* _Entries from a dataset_
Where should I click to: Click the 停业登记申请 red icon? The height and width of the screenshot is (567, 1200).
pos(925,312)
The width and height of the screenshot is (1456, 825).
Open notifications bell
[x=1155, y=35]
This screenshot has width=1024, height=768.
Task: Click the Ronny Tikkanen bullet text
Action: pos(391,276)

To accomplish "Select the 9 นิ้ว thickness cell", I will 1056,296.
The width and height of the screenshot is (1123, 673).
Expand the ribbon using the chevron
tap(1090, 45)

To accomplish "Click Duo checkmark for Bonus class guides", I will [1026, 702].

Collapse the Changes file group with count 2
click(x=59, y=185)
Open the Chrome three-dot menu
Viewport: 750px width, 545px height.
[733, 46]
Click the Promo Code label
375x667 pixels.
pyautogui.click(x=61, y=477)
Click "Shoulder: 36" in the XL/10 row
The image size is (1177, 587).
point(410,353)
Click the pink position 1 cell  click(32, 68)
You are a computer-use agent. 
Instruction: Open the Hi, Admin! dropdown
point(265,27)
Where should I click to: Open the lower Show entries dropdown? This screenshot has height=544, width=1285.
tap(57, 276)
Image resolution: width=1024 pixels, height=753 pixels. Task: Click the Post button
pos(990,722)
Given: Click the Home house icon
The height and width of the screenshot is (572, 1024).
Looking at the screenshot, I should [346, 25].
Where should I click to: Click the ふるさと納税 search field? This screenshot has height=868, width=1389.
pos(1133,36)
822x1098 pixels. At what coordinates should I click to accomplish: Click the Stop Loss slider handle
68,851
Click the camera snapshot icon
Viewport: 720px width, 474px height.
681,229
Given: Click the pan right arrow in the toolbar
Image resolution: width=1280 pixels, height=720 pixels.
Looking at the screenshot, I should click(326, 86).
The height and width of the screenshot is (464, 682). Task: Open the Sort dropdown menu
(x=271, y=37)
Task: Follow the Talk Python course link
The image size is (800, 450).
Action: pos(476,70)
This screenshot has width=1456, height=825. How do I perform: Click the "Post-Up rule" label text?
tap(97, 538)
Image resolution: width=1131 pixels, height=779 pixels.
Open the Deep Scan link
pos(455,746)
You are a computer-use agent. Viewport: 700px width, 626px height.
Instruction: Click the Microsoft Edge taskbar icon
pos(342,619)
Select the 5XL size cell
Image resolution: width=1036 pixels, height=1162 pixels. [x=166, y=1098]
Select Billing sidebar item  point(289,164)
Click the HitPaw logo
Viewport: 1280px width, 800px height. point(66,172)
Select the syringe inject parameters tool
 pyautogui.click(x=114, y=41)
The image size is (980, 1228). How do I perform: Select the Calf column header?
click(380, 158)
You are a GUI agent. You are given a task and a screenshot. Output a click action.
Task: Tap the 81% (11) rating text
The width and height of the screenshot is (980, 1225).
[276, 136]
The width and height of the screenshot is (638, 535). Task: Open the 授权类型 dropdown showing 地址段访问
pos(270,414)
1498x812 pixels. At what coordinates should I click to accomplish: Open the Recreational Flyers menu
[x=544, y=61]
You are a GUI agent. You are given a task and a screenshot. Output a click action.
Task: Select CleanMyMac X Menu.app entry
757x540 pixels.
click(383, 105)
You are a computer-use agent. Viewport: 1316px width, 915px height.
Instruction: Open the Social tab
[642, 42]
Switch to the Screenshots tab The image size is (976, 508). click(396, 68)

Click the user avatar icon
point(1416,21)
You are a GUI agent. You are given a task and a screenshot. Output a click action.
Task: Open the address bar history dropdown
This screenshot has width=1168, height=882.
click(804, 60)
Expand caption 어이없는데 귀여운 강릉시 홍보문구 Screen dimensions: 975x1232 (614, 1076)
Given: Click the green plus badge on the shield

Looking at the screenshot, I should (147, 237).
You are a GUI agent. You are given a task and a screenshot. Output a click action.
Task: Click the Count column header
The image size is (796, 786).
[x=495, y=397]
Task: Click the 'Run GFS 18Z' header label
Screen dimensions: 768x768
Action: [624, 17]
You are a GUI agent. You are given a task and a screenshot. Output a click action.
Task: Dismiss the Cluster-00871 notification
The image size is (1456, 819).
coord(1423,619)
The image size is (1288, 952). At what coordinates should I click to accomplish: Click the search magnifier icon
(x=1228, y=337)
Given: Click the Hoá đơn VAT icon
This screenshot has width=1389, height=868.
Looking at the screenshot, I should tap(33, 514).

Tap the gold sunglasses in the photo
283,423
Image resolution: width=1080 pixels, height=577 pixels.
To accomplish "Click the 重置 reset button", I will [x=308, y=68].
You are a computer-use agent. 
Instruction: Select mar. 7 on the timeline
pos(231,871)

* _GIVEN EXERCISE_
Can you copy all of the data above line for line, with no changes?

* _WRITTEN RESPONSE_
Where should I click to: Click the 停业登记申请 red icon? The height and width of the screenshot is (567, 1200).
pos(925,312)
The width and height of the screenshot is (1456, 825).
Open notifications bell
[x=1155, y=35]
This screenshot has width=1024, height=768.
Task: Click the Ronny Tikkanen bullet text
Action: pos(391,276)

To accomplish "Select the 9 นิ้ว thickness cell", I will 1056,296.
The width and height of the screenshot is (1123, 673).
Expand the ribbon using the chevron
tap(1090, 45)

To accomplish "Click Duo checkmark for Bonus class guides", I will [1026, 702].

Collapse the Changes file group with count 2
click(x=59, y=185)
Open the Chrome three-dot menu
Viewport: 750px width, 545px height.
[733, 46]
Click the Promo Code label
375x667 pixels.
pyautogui.click(x=61, y=477)
Click "Shoulder: 36" in the XL/10 row
The image size is (1177, 587).
point(410,353)
Click the pink position 1 cell  click(32, 68)
You are a computer-use agent. 
Instruction: Open the Hi, Admin! dropdown
point(265,27)
Where should I click to: Open the lower Show entries dropdown? This screenshot has height=544, width=1285.
tap(57, 276)
Image resolution: width=1024 pixels, height=753 pixels. Task: Click the Post button
pos(990,722)
Given: Click the Home house icon
The height and width of the screenshot is (572, 1024).
Looking at the screenshot, I should [346, 25].
Where should I click to: Click the ふるさと納税 search field? This screenshot has height=868, width=1389.
pos(1133,36)
822x1098 pixels. At what coordinates should I click to accomplish: Click the Stop Loss slider handle
68,851
Click the camera snapshot icon
Viewport: 720px width, 474px height.
681,229
Given: Click the pan right arrow in the toolbar
Image resolution: width=1280 pixels, height=720 pixels.
Looking at the screenshot, I should click(326, 86).
The height and width of the screenshot is (464, 682). Task: Open the Sort dropdown menu
(x=271, y=37)
Task: Follow the Talk Python course link
The image size is (800, 450).
Action: pos(476,70)
This screenshot has width=1456, height=825. How do I perform: Click the "Post-Up rule" label text?
tap(97, 538)
Image resolution: width=1131 pixels, height=779 pixels.
Open the Deep Scan link
pos(455,746)
You are a computer-use agent. Viewport: 700px width, 626px height.
Instruction: Click the Microsoft Edge taskbar icon
pos(342,619)
Select the 5XL size cell
Image resolution: width=1036 pixels, height=1162 pixels. [x=166, y=1098]
Select Billing sidebar item  point(289,164)
Click the HitPaw logo
Viewport: 1280px width, 800px height. point(66,172)
Select the syringe inject parameters tool
 pyautogui.click(x=114, y=41)
The image size is (980, 1228). How do I perform: Select the Calf column header?
click(380, 158)
You are a GUI agent. You are given a task and a screenshot. Output a click action.
Task: Tap the 81% (11) rating text
The width and height of the screenshot is (980, 1225).
[276, 136]
The width and height of the screenshot is (638, 535). Task: Open the 授权类型 dropdown showing 地址段访问
pos(270,414)
1498x812 pixels. At what coordinates should I click to accomplish: Open the Recreational Flyers menu
[x=544, y=61]
You are a GUI agent. You are given a task and a screenshot. Output a click action.
Task: Select CleanMyMac X Menu.app entry
757x540 pixels.
click(383, 105)
You are a computer-use agent. Viewport: 1316px width, 915px height.
Instruction: Open the Social tab
[642, 42]
Switch to the Screenshots tab The image size is (976, 508). click(396, 68)

Click the user avatar icon
point(1416,21)
You are a GUI agent. You are given a task and a screenshot. Output a click action.
Task: Open the address bar history dropdown
This screenshot has width=1168, height=882.
click(804, 60)
Expand caption 어이없는데 귀여운 강릉시 홍보문구 Screen dimensions: 975x1232 (614, 1076)
Given: Click the green plus badge on the shield

Looking at the screenshot, I should (147, 237).
You are a GUI agent. You are given a task and a screenshot. Output a click action.
Task: Click the Count column header
The image size is (796, 786).
[x=495, y=397]
Task: Click the 'Run GFS 18Z' header label
Screen dimensions: 768x768
Action: [624, 17]
You are a GUI agent. You are given a task and a screenshot. Output a click action.
Task: Dismiss the Cluster-00871 notification
The image size is (1456, 819).
coord(1423,619)
The image size is (1288, 952). At what coordinates should I click to accomplish: Click the search magnifier icon
(x=1228, y=337)
Given: Click the Hoá đơn VAT icon
This screenshot has width=1389, height=868.
Looking at the screenshot, I should tap(33, 514).

Tap the gold sunglasses in the photo
283,423
Image resolution: width=1080 pixels, height=577 pixels.
To accomplish "Click the 重置 reset button", I will [x=308, y=68].
You are a computer-use agent. 
Instruction: Select mar. 7 on the timeline
pos(231,871)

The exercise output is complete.